The beautiful photographs by Perter Greste of Miza and her family help tell her incredible tale. Miza is a young gorilla living in Virunga National Park in the Democratic Republic of Congo, where just over half of the world’s mountain gorillas live. In June 2007, park rangers Innocent and Diddy discovered that Miza and her mother were missing from their family group. They immediately began looking for Miza, as her survival was at stake. What surprised the rangers was that Kibirizi, the family group’s silverback, also went looking for Miza and her mother.
As the head of the family group, Kibrizi was responsible for protecting the 31 gorillas in his family. Before he began his search for Miza, he took his family high into Mount Mikeno to hide in his absence. After several days, Kibrizi returned with Miza, but her mother was never found. Miza’s mother was one of the ten massacred mountain gorillas. Miza almost died without her mother’s care, but she was adopted by her big sister and learned to eat on her own.
Miza’s story is an important reminder. It shows that family care and protection can help one get strong and feel secure. It shows that dedicated people can help endangered animals survive. And it lets us celebrate the safety of one little mountain gorilla, one of the rarest animals on Earth. It also reminds us of the adage, “Seek and ye shall find.” And that is the true story of looking for Miza.
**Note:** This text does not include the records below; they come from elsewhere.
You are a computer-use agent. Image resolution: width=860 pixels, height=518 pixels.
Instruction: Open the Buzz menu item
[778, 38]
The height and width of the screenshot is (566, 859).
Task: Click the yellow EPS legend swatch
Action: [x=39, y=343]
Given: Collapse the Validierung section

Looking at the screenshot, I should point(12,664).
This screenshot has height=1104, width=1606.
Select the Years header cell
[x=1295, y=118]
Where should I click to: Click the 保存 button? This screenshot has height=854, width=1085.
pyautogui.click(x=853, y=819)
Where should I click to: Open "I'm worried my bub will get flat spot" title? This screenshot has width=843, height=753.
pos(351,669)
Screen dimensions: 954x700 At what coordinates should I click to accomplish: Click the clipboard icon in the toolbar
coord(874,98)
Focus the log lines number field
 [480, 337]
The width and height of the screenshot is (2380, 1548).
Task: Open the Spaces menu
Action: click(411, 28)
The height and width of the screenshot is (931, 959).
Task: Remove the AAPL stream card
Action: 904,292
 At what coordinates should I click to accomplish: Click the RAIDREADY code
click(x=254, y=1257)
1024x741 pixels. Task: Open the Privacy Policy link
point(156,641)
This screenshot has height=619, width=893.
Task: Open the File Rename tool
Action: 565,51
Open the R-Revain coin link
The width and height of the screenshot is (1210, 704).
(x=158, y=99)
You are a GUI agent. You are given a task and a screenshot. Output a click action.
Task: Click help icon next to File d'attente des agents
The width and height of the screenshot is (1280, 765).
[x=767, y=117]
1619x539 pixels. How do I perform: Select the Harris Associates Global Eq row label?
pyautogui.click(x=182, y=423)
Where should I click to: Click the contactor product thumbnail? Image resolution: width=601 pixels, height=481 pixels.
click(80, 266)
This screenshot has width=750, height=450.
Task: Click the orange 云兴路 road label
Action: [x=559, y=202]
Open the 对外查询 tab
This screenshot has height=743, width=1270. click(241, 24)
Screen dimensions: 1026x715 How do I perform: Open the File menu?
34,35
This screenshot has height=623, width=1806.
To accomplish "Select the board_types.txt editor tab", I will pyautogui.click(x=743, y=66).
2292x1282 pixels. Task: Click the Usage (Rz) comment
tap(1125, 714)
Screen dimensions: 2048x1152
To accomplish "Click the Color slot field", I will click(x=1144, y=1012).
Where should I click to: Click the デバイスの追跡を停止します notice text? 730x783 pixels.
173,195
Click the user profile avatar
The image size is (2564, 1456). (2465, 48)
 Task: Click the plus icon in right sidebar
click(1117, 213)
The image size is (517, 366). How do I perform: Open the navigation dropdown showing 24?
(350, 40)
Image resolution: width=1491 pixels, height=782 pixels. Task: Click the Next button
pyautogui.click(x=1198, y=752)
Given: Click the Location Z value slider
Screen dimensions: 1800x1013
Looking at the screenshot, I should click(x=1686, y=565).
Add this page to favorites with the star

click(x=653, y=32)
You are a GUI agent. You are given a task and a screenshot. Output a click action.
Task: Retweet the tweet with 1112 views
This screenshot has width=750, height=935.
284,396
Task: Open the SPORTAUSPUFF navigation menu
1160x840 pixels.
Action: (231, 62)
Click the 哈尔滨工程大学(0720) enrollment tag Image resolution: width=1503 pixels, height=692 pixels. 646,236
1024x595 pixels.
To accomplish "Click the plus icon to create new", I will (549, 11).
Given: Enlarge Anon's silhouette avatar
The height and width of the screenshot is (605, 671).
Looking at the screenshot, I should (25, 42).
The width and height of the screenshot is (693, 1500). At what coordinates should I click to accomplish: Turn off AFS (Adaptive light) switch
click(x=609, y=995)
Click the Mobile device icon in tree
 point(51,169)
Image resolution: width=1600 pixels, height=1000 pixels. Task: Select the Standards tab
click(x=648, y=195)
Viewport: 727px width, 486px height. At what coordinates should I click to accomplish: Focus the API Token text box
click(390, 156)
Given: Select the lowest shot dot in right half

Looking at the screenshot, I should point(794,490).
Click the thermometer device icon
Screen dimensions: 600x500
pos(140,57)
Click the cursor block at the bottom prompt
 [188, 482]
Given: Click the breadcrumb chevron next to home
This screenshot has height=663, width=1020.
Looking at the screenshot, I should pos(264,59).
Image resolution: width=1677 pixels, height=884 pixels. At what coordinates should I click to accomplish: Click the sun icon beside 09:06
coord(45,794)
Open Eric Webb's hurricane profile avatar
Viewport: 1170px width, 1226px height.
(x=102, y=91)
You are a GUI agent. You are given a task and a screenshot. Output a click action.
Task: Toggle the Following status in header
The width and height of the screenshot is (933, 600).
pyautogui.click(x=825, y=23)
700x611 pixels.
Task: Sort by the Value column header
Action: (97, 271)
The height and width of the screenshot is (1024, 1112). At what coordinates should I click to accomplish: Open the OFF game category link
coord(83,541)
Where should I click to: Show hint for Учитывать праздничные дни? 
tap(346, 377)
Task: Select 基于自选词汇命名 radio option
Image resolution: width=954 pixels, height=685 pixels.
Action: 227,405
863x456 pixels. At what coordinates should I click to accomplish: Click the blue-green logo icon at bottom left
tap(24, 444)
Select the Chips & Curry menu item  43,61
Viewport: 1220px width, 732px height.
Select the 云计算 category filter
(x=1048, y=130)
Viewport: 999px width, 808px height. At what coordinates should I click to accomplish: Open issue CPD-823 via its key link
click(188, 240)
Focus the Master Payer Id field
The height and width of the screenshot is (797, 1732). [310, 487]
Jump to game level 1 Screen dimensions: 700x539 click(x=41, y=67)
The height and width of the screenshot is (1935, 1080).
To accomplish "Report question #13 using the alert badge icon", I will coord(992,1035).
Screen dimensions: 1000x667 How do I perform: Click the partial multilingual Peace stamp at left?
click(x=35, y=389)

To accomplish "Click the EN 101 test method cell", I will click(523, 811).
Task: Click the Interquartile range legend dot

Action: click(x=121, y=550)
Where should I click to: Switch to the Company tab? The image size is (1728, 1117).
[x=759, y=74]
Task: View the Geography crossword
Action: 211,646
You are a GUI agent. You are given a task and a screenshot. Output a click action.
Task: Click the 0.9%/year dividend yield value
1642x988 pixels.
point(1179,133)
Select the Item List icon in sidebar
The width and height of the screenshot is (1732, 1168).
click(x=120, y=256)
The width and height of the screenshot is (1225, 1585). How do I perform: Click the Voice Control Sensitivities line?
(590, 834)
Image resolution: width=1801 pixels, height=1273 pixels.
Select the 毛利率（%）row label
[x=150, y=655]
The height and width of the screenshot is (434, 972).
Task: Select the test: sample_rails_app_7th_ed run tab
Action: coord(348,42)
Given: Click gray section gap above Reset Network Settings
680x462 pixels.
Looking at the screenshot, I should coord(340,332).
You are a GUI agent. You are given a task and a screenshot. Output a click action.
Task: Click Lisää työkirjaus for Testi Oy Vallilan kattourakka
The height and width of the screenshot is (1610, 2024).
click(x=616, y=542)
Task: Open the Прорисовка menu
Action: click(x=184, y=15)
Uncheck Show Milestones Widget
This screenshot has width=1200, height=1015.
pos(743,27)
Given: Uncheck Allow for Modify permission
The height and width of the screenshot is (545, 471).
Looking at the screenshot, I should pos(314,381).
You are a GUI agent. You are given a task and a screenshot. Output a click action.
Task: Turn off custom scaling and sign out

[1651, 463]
When reading this book to my children, I was struck by how similar the mountain gorilla family unit is to a human family. Baby mountain gorillas are very close to their mothers and nurse until they are three-years-old, while the father feels responsible for protecting them. Reading about the babies playing and snuggling with their mothers allowed my children to connect with the gorillas. I firmly believe that making such connections to nature and wildlife early in life will ensure my children will feel responsible to protect and conserve our environment as they mature.